Stored data
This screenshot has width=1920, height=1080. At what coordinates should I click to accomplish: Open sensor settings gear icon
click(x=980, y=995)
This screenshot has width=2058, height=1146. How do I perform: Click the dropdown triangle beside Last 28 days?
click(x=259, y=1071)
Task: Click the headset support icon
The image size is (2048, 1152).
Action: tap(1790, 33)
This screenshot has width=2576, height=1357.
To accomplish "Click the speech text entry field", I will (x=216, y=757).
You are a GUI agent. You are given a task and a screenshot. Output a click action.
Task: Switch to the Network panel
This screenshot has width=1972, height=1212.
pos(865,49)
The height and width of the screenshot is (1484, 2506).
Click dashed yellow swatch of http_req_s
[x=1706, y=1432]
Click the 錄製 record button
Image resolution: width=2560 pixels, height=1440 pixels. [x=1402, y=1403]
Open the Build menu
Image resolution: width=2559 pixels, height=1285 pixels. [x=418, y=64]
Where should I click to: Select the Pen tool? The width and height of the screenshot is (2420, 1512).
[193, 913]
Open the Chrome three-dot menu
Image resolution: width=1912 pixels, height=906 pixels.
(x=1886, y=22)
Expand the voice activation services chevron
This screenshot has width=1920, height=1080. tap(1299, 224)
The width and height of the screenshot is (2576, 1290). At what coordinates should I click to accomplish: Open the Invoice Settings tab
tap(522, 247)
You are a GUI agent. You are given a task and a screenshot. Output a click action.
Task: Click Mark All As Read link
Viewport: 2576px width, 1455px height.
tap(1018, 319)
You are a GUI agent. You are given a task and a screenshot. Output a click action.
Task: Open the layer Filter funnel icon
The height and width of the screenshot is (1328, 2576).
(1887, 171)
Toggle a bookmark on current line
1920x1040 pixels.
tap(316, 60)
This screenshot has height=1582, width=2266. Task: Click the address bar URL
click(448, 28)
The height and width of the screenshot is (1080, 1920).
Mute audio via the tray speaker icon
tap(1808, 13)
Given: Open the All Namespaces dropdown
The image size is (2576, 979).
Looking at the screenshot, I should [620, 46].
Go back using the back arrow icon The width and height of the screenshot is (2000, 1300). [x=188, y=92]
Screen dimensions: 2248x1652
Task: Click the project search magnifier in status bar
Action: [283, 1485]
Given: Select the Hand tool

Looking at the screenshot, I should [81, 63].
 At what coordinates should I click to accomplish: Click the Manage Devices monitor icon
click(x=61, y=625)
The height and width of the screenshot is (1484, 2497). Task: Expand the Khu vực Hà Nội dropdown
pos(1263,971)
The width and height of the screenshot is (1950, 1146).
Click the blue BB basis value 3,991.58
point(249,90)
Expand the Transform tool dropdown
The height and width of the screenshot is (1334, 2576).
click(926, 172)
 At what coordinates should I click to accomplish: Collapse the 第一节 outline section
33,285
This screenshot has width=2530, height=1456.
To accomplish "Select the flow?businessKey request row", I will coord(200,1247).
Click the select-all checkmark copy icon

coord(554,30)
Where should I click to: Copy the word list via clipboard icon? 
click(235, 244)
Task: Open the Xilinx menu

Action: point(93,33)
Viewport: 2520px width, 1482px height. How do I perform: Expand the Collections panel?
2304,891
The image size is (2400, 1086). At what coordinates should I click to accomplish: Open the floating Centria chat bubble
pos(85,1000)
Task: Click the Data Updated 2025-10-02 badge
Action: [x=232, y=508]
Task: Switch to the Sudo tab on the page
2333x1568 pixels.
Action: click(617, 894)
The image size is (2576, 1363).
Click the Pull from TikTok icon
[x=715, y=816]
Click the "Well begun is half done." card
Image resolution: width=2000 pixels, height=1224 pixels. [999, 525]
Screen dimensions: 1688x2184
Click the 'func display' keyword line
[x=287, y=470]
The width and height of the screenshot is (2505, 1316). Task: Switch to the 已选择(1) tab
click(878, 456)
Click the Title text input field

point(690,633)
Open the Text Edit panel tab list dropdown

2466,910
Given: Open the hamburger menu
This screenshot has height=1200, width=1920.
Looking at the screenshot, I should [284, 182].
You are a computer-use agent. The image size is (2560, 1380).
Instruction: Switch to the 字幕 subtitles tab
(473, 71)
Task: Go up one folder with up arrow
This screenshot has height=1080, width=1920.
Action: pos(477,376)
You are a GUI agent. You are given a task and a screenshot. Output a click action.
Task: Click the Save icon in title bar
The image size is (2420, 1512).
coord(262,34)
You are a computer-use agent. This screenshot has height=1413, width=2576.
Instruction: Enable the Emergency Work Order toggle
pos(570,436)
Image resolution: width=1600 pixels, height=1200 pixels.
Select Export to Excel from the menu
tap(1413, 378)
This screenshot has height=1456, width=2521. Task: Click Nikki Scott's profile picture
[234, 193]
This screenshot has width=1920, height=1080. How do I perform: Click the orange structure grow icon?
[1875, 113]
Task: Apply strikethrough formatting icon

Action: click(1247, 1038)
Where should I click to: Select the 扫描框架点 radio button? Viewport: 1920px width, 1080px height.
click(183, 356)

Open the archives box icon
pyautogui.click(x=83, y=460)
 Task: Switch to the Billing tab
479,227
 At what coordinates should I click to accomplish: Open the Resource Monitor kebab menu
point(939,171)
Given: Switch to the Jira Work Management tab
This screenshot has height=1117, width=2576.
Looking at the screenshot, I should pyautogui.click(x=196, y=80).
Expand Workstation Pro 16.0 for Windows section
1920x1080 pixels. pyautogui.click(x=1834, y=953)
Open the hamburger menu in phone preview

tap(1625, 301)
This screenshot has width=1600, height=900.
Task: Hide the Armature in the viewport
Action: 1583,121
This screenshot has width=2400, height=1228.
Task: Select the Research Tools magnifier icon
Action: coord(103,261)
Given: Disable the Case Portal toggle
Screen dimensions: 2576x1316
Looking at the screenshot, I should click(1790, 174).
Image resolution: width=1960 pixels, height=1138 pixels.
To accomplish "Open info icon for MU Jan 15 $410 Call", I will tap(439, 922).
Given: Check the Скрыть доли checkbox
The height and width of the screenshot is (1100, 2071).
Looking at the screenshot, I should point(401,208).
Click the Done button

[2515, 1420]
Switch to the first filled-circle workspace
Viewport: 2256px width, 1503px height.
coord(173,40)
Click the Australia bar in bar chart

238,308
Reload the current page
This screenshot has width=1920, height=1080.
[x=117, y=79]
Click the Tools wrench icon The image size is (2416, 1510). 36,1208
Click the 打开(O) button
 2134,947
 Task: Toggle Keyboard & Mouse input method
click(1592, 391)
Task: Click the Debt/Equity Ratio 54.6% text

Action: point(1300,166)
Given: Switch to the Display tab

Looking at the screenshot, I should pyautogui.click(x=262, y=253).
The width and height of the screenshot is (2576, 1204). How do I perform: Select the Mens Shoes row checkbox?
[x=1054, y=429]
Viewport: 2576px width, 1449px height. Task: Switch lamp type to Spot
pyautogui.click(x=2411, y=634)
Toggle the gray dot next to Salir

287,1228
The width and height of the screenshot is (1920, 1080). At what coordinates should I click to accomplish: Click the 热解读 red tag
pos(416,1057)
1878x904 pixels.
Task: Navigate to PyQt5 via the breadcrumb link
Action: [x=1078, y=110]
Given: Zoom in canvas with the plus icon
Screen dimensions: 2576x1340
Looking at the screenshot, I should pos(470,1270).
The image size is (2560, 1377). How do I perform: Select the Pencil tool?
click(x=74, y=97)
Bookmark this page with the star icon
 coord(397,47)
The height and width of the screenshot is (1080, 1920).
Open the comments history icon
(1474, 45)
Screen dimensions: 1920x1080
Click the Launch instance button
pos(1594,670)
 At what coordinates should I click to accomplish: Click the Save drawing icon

__Required action__. Beginning with the first line of the entries, repeat each line exactly until you have reproduced the one containing "This screenshot has width=2576, height=1357.", and add nothing further.

__Response__.
This screenshot has width=1920, height=1080. At what coordinates should I click to accomplish: Open sensor settings gear icon
click(x=980, y=995)
This screenshot has width=2058, height=1146. How do I perform: Click the dropdown triangle beside Last 28 days?
click(x=259, y=1071)
Task: Click the headset support icon
The image size is (2048, 1152).
Action: tap(1790, 33)
This screenshot has width=2576, height=1357.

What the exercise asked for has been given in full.